*** Block opens ***

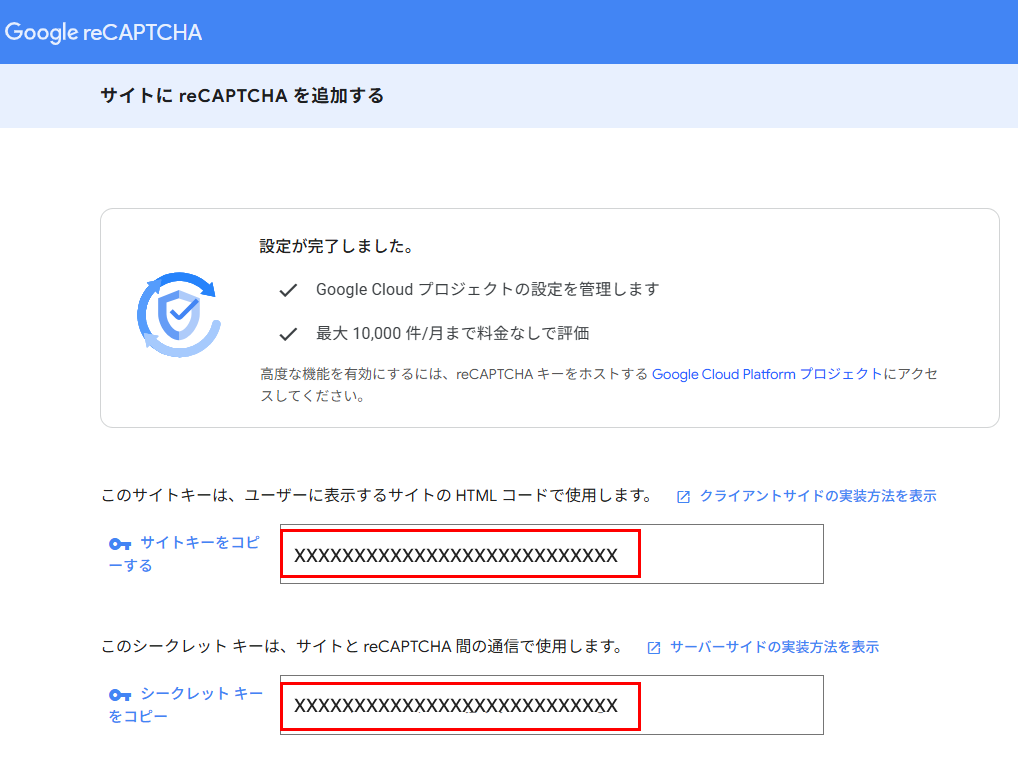Image resolution: width=1018 pixels, height=783 pixels.
Task: Click external-link icon beside サーバーサイドの実装方法
Action: pyautogui.click(x=654, y=648)
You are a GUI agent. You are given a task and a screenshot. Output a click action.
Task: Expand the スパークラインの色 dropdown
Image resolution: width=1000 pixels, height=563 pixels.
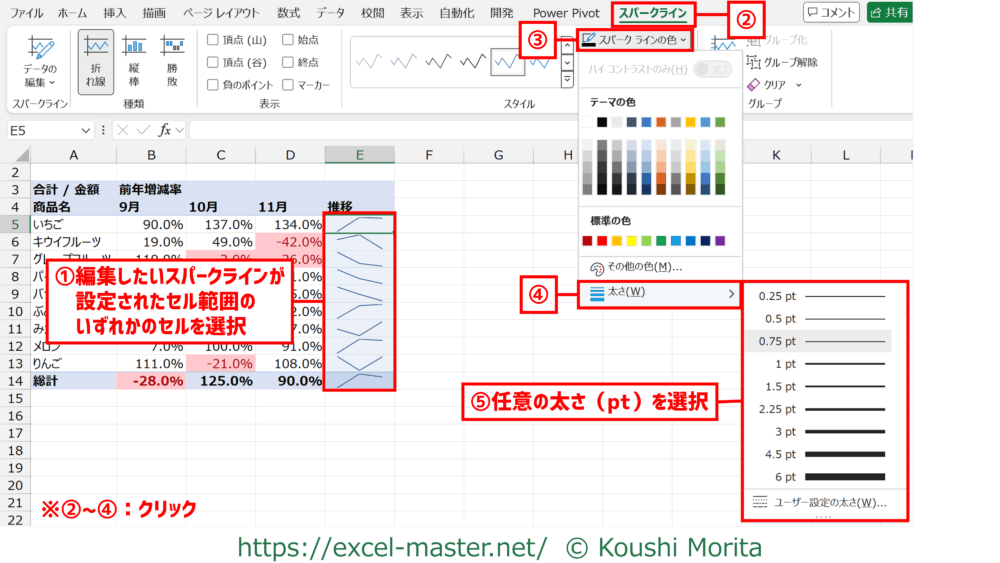click(x=634, y=40)
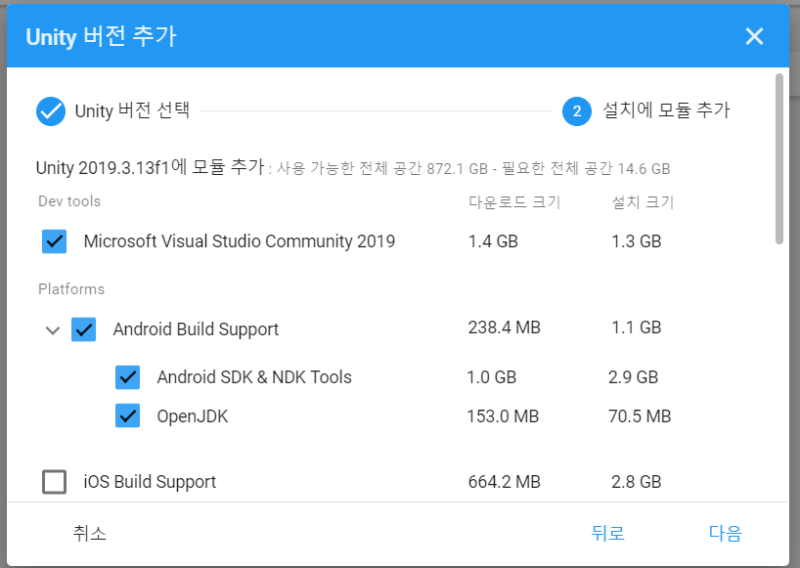Click the OpenJDK module label
Screen dimensions: 800x568
click(x=192, y=416)
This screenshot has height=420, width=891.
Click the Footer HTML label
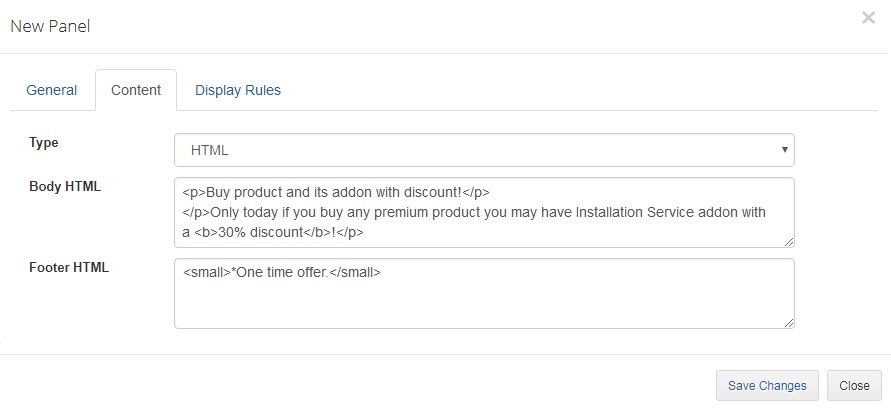69,267
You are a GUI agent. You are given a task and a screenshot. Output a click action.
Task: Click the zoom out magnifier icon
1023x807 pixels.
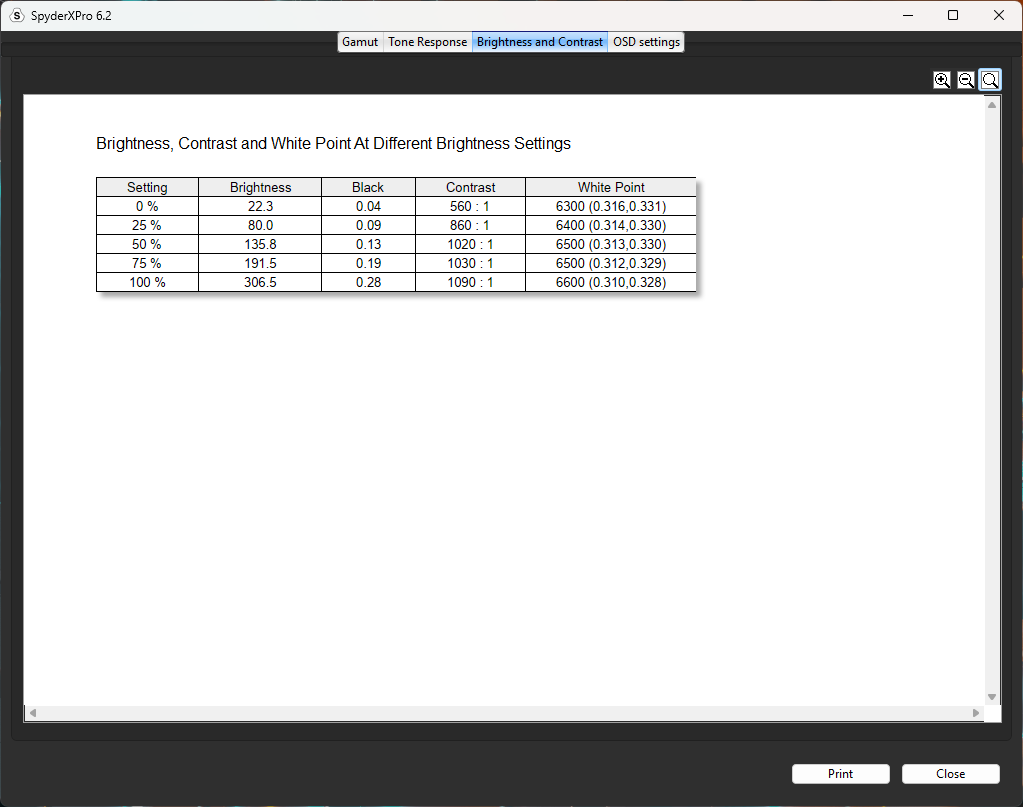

*** Block closes ***

> **ASSIGNED TASK**: Retype exactly the lines from the one containing "Click the Footer HTML label" through the last line of the records above, both included, and leave out any pictures.

> **ANSWER SPACE**:
Click the Footer HTML label
69,267
You are a GUI agent. You are given a task and a screenshot. Output a click action.
Task: Click the zoom out magnifier icon
1023x807 pixels.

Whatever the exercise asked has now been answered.